On March 15, 2020, two days after then-President Donald Trump declared a national COVID-19 emergency, Cornell law professor Michael Dorf urged Congress to impose a nationwide lockdown and suspend the writ of habeas corpus. Congress never took either of those constitutionally dubious steps, which Dorf said were necessary to "save the nation."
Instead, as Supreme Court Justice Neil Gorsuch noted last week, "executive officials across the country issued emergency decrees on a breathtaking scale," amounting to one of "the greatest intrusions on civil liberties" in U.S. history. That experience made it clear that legislators needed to reconsider the definition of emergencies and impose limits on the powers they confer.
The context of Gorsuch's comments was a case involving public health orders that allowed immediate expulsion of unauthorized immigrants, including asylum seekers, ostensibly based on the fear that they would exacerbate the COVID-19 epidemic in the United States. The Centers for Disease Control and Prevention issued the first such order in March 2020, citing the authority granted by 42 U.S. Code Section 265, and the policy was repeatedly extended by the Trump and Biden administrations.
Those Title 42 orders inspired litigation by opponents and supporters, resulting in conflicting district court decisions. Meanwhile, the public health rationale for the orders, never very persuasive, became steadily less credible.
Ultimately, it became clear that maintaining the orders had nothing to do with curtailing the spread of COVID-19. As Gorsuch remarked in December at an earlier stage of this case, "the current border crisis is not a COVID crisis," and "courts should not be in the business of perpetuating administrative edicts designed for one emergency only because elected officials have failed to address a different emergency."
The COVID-19 connection was likewise debatable when the CDC imposed a nationwide eviction moratorium in September 2020 and repeatedly extended it, citing another section of Title 42. That startling power grab, the Supreme Court eventually ruled, was beyond the authority that Congress had granted the agency.

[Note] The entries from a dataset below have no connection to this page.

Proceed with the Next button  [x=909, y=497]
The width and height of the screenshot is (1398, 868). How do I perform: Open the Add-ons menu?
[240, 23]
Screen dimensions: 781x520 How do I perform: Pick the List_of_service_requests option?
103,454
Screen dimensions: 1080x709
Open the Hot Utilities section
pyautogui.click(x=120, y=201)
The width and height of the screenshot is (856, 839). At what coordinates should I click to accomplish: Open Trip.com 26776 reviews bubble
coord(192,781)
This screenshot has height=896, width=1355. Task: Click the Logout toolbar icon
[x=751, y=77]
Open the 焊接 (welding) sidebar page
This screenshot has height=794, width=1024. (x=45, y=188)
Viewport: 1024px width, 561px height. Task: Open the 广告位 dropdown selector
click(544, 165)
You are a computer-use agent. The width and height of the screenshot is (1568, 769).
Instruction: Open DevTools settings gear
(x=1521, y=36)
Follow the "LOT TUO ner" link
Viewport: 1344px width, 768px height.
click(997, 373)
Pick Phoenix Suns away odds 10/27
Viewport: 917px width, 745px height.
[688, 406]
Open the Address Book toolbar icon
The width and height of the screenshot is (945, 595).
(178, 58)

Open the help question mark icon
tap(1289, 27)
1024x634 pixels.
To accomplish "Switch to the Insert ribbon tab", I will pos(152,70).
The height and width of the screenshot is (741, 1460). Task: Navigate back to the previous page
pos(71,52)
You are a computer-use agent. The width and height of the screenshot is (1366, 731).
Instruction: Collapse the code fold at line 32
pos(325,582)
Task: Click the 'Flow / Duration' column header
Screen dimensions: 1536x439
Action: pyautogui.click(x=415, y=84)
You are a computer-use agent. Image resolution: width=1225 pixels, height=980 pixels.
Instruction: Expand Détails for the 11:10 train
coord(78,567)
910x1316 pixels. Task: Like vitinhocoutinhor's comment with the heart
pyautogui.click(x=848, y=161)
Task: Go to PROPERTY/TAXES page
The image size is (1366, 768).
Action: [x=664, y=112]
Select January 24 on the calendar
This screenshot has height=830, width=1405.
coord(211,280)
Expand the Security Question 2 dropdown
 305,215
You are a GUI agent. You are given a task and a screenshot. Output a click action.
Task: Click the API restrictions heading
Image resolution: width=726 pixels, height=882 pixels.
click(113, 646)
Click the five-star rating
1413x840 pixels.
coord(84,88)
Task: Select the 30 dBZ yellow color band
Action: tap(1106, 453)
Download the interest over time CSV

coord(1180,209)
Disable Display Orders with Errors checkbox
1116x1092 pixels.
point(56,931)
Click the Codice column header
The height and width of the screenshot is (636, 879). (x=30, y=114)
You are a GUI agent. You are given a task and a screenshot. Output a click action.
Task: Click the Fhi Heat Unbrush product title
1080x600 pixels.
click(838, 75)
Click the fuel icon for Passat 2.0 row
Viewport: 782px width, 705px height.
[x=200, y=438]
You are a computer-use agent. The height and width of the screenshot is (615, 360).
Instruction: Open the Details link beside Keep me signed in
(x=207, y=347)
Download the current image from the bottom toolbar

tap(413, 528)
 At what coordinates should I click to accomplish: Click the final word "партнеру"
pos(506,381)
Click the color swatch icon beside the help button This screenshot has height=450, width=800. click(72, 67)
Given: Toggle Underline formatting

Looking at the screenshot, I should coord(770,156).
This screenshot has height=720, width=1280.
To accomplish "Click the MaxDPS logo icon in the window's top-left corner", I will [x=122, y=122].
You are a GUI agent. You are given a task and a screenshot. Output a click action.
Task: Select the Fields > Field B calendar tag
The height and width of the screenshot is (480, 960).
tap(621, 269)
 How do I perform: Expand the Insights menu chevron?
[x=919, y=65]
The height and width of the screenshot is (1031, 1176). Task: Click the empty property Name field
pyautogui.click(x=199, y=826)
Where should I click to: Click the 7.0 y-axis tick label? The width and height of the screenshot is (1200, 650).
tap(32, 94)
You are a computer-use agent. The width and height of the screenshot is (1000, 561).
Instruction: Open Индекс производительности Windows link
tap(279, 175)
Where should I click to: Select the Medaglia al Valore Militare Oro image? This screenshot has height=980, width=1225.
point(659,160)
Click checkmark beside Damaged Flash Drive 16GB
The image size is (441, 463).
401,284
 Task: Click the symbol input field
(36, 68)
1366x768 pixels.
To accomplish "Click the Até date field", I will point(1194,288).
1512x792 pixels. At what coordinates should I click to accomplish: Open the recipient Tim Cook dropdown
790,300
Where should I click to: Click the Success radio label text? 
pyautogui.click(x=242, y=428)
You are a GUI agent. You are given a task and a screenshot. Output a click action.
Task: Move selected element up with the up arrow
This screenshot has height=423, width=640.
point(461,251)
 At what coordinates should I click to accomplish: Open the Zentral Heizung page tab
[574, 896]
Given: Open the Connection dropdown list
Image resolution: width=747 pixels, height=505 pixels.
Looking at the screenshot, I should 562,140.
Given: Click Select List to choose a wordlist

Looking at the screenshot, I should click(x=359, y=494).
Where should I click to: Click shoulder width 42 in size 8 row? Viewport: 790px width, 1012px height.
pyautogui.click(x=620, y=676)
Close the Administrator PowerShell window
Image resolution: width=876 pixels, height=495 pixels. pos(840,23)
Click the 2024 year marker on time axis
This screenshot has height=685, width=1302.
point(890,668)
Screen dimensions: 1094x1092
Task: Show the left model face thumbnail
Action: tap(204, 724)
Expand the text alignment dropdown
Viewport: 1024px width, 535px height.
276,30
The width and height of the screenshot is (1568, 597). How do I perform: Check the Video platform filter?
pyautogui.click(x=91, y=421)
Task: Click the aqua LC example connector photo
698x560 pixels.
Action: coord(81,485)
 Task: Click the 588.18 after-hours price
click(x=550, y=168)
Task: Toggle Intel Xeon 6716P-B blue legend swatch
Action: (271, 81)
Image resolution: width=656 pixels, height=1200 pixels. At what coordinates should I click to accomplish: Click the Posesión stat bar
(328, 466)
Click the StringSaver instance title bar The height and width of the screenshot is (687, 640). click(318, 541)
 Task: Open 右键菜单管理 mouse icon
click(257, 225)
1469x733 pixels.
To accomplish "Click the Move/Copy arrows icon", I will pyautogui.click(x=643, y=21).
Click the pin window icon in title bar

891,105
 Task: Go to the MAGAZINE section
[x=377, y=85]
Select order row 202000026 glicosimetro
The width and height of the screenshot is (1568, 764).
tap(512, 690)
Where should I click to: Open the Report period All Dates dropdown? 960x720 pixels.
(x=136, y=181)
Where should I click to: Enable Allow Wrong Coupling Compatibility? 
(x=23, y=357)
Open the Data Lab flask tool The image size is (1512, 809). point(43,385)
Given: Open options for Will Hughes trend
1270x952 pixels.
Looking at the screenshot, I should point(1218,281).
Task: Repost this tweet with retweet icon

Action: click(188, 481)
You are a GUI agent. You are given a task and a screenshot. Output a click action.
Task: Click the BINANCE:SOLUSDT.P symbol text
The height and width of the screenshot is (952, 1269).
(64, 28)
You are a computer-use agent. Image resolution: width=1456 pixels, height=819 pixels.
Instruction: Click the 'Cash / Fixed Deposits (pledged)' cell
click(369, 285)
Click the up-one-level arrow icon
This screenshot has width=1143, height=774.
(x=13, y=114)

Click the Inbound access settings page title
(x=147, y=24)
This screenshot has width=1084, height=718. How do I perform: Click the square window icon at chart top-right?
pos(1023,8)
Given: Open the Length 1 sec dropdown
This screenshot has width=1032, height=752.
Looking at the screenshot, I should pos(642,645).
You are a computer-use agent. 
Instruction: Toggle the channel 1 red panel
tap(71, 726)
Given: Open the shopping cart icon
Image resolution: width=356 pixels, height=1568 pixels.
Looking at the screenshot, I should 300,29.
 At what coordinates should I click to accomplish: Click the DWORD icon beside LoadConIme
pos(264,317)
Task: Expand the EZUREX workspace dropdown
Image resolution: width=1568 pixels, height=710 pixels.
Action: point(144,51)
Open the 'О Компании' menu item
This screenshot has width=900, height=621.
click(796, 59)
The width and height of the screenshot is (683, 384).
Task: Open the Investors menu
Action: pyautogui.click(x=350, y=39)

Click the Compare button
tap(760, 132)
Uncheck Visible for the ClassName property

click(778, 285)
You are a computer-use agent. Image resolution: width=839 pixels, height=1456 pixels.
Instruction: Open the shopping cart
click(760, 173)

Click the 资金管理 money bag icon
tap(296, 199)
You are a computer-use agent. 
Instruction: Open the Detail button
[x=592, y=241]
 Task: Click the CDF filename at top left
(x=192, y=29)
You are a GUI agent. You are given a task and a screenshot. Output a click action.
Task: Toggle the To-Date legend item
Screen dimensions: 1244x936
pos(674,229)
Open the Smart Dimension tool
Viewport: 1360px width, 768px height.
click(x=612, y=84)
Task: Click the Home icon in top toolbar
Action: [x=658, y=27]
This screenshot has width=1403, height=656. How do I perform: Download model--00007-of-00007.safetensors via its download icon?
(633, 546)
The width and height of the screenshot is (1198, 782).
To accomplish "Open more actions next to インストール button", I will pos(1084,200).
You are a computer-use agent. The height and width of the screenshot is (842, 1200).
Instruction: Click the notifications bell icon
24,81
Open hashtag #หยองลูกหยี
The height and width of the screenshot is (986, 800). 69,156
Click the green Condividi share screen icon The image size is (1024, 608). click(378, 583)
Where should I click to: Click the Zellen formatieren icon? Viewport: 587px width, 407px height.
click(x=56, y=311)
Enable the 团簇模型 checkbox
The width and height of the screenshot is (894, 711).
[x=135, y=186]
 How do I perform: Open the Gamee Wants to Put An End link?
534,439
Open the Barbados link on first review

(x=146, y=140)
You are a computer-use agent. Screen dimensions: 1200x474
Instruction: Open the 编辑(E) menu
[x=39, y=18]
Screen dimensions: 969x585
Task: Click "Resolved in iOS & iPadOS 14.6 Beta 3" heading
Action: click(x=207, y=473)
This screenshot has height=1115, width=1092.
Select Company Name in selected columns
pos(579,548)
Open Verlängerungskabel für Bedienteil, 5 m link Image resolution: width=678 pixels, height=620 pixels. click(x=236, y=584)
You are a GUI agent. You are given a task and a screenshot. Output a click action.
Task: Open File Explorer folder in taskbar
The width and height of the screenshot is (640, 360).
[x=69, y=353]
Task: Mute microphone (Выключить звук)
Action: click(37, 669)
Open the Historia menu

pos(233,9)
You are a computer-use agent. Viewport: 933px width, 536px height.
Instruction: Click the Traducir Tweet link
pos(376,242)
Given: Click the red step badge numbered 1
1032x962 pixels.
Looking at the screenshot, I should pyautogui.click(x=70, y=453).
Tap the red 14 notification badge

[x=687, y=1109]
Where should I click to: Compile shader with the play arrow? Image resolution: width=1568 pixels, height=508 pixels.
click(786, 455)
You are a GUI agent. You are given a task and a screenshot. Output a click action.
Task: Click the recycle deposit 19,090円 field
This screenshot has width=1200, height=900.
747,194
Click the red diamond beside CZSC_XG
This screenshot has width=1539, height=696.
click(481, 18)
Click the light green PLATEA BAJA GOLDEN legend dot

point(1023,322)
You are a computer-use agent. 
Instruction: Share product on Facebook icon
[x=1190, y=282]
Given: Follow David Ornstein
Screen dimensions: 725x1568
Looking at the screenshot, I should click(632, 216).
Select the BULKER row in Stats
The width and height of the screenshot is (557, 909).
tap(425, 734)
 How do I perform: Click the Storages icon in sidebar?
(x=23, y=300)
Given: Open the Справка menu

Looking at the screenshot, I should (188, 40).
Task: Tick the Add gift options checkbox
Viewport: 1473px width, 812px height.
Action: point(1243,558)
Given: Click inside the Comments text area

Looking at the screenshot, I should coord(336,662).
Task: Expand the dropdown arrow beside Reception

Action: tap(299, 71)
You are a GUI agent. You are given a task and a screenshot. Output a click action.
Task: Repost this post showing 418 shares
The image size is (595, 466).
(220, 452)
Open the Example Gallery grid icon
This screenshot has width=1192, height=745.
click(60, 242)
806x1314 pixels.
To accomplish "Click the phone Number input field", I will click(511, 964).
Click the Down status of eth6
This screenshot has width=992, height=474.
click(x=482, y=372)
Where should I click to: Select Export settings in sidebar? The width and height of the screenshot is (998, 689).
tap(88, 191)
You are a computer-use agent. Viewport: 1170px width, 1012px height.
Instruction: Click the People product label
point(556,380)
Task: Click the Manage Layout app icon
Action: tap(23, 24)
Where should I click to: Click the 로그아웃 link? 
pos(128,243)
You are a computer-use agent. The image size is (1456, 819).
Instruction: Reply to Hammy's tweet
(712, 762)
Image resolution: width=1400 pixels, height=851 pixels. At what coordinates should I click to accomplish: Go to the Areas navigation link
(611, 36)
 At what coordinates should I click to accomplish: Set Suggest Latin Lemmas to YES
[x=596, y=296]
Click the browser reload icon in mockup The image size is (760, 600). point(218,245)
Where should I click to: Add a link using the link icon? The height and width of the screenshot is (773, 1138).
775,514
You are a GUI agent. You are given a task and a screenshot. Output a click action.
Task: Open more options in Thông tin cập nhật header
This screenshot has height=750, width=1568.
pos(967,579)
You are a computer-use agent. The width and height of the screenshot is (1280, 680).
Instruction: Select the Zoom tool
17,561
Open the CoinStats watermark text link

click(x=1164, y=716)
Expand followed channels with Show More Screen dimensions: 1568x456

The Court reached a similar conclusion when it considered the vaccine mandate that the Biden administration tried to impose by treating COVID-19 transmission as a workplace hazard. Meanwhile, however, local and state officials had ordered sweeping, long-lasting restrictions on social and economic activity, impeded only occasionally by judicial intervention.
Those orders often involved scientifically senseless rules and arbitrary distinctions between "essential" and "nonessential" businesses. They impinged on fundamental rights, including freedom of movement, freedom of association, the free exercise of religion, and the right to armed self-defense.
Worse, all of these restrictions had the force of law, sometimes backed by criminal as well as civil penalties, even though the elected representatives charged with lawmaking did not participate in formulating or approving them. The orders were based on statutes that granted governors vast powers during emergencies that they themselves declared and extended.
That end run, which became increasingly untenable as emergency declarations dragged on for many months, provoked a flurry of legislative activity in 2020, 2021 and 2022. According to a tally by the National Conference of State Legislatures, in 2021 at least 47 states considered limits and conditions on governors' emergency powers, and more than two dozen approved them.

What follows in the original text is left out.